All these steps can take minutes ! At Carlili we absorb the workload by running Docker containers on AWS Fargate and we orchestrate them with AWS ECS. The time required to implement the above steps is as follows :
- Detecting the need for additional resources: our system observes the CPU / RAM consumption of the containers over a period of one minute and triggers an alarm if the maximum consumption over this period exceeds a certain threshold (60%). It can take a second to a minute ⏳
- Deciding to scale: our systems are configured to run the scaling directly
- Provisioning new resources: AWS Fargate guarantees a maximum delay of 30 seconds ⏳
- Configuring and deploying new resources: our containers takes 30 second to a minute to be up ⏳
- Monitoring and testing: 10 seconds to considerate our container healthy and start sending HTTP traffic ⏳
The worst case scenario could therefore take up to 2 minutes. What would happen if thousands of different users came in during this time? The platform would simply go down, an unthinkable solution!
Pre-scaling our platform
I have not yet mentioned the components of our infrastructure that do not have auto-scaling in place : our Databases. Taking into consideration the limit of non-self-scaling components as well as the scaling delay for self-scaling components, it is obvious that it is necessary to pre-scale the platform.
We decided with the management that the platform should be able to absorb 1% of the audience (6 million viewers): 60,000 simultaneous users. But how do you know how many resources are needed to handle such simultaneous traffic? The best solution is to simulate such a traffic via load tests.
Load testing
Load testing is the process of evaluating a system’s performance under a specific expected load. The goal of load testing is to identify any bottlenecks and determine the system’s maximum capacity, so that the system can be optimized and scaled accordingly.

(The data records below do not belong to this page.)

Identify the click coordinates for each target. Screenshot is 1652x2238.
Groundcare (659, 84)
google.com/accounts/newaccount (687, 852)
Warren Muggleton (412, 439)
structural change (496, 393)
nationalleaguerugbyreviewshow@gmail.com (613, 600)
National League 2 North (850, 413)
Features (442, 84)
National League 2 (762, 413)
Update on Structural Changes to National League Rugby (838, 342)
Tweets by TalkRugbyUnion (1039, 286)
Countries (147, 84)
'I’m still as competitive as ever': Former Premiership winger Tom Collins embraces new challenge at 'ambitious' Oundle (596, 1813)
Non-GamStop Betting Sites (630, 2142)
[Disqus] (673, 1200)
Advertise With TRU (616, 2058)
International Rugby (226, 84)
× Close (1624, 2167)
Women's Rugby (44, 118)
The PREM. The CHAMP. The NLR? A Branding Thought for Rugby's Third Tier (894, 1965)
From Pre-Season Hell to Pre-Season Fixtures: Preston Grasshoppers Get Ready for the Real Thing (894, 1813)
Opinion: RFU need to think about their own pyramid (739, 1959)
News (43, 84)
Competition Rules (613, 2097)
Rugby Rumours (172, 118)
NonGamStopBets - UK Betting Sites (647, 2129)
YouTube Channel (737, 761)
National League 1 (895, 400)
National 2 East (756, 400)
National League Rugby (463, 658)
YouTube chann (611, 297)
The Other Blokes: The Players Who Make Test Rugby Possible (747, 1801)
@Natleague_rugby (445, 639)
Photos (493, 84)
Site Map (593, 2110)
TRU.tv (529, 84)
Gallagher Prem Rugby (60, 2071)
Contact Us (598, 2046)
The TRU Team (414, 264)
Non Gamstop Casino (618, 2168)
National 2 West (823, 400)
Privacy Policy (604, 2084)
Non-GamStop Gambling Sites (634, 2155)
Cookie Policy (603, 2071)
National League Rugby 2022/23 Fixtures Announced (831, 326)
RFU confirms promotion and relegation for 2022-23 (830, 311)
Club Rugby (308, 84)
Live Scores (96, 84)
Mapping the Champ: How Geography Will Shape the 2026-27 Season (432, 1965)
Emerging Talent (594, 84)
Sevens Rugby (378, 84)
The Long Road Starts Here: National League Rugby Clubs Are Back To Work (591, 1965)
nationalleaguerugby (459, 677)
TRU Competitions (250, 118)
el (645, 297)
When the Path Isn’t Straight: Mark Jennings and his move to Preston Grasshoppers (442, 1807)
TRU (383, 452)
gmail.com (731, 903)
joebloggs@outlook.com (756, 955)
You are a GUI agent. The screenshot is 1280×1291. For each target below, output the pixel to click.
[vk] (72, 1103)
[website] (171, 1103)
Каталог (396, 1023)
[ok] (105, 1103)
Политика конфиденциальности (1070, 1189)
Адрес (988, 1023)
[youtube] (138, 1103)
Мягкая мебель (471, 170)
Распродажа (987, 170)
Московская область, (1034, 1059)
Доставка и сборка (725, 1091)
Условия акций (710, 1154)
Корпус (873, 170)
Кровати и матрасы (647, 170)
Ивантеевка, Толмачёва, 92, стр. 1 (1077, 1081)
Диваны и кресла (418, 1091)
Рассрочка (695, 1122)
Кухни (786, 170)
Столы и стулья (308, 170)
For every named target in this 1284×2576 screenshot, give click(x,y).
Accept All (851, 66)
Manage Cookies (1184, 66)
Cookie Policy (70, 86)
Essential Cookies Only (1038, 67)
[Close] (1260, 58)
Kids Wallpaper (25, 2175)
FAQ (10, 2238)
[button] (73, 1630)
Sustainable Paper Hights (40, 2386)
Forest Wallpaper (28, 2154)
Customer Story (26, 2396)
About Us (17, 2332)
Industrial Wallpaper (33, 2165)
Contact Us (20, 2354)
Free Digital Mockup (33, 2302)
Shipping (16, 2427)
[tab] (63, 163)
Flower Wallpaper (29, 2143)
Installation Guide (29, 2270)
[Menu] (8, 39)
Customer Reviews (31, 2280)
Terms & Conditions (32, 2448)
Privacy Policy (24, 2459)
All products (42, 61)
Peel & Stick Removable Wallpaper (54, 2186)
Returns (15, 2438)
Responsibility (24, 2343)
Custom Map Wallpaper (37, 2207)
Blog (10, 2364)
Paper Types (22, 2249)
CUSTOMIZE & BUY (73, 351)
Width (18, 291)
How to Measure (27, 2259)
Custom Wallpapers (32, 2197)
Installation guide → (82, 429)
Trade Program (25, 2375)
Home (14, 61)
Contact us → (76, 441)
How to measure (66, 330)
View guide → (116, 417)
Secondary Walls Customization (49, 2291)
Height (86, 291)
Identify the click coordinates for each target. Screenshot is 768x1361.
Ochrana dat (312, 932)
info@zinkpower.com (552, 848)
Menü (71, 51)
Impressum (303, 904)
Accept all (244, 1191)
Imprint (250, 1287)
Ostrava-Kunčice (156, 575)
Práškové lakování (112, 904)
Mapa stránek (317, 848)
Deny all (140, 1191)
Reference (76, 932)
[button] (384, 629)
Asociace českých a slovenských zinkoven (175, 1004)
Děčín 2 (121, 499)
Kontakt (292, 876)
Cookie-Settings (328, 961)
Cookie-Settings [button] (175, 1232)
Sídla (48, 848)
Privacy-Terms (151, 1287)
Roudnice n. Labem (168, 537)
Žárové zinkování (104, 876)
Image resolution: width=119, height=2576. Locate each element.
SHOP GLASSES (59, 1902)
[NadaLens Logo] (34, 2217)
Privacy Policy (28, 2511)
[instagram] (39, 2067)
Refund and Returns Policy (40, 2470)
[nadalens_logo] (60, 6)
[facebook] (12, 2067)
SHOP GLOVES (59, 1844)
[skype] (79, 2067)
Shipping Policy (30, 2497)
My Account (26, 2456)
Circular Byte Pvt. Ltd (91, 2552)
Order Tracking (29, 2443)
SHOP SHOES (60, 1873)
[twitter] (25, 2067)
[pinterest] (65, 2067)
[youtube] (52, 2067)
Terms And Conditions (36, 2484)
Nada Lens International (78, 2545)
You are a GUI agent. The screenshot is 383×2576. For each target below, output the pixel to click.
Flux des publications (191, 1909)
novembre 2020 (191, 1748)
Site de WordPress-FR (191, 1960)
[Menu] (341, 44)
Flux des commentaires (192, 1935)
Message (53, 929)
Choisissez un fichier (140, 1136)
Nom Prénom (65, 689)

Tools like Apache Bench, JMeter, and Gatling can help with load testing by simulating a large number of users or requests to an application, and measuring its performance and response times under these conditions. Additionally, these tools can be configured to simulate a variety of different use cases and scenarios, allowing us to test for different types of traffic and usage patterns.
Identify bottlenecks
By analyzing the results of load testing, we can identify bottlenecks and potential issues, and make the necessary adjustments to improve the performance and scalability of our applications. Here are the key points to analyze :
On the Backend / Infrastructure side (analyzed with standard monitoring tools) :
- CPU consumption
- RAM consumption
- Internal networking consumption
- maximum simultaneous connexions to databases
On the Frontend side (analyzed with the load testing tools) :
- Response time
- HTTP Response code
After conducting the load testing exercise, we were able to identify the resources required to handle the anticipated traffic. We subsequently established the necessary infrastructure. The final step was to wait and observe the performance of our setup!
What really happened
In the end we overestimated the traffic (but it’s better this way). We received about 2000 simultaneous visitors for a 30-second report on our company with the company’s name displayed in small print for about ten seconds on the screen. Scary though, isn’t it?